Dataset records
......

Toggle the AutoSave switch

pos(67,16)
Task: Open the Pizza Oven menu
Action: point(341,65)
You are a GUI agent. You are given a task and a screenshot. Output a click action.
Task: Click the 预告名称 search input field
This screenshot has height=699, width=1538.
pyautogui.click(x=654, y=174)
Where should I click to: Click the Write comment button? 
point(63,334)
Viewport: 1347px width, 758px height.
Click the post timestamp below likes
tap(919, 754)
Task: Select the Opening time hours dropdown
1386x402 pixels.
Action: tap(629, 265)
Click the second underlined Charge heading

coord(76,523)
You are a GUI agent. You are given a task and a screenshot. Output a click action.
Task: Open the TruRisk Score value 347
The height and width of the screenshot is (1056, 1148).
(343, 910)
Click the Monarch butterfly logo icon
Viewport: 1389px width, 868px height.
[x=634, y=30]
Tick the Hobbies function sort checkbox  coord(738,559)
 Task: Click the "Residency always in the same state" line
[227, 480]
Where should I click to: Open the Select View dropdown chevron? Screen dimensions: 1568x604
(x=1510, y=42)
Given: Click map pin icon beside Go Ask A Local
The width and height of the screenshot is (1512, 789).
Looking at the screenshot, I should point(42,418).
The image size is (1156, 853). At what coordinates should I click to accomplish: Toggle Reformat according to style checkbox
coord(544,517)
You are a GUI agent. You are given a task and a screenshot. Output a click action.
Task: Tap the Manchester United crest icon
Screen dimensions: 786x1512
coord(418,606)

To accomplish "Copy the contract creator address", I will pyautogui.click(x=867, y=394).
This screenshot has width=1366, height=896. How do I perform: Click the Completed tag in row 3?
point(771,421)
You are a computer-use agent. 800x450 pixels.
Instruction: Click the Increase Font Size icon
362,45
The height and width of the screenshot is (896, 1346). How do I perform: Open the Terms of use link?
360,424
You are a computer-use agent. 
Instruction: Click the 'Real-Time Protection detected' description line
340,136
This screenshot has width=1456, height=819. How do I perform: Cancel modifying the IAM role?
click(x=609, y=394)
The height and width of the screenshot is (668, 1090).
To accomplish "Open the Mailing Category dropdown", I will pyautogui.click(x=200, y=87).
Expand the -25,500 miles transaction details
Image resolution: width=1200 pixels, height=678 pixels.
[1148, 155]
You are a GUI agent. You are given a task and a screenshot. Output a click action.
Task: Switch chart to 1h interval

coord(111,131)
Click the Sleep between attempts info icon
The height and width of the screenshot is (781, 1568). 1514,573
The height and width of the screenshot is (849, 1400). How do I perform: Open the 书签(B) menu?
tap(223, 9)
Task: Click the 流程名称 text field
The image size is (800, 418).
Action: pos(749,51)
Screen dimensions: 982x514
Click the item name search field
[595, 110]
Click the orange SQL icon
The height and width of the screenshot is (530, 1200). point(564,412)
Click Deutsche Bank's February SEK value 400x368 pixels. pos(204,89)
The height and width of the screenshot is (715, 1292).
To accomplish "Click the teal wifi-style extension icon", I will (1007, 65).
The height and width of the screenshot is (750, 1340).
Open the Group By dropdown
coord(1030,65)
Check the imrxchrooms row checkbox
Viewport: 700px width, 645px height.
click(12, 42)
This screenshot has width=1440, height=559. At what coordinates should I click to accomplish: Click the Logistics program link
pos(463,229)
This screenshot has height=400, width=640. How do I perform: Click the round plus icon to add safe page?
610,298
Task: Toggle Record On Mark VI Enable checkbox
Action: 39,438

......

STATED TASK:
Reproduce the material verbatim, from the line containing "Check the imrxchrooms row checkbox" through the end of the material, inclusive.

EXERCISE RESPONSE:
Check the imrxchrooms row checkbox
Viewport: 700px width, 645px height.
click(12, 42)
This screenshot has width=1440, height=559. At what coordinates should I click to accomplish: Click the Logistics program link
pos(463,229)
This screenshot has height=400, width=640. How do I perform: Click the round plus icon to add safe page?
610,298
Task: Toggle Record On Mark VI Enable checkbox
Action: 39,438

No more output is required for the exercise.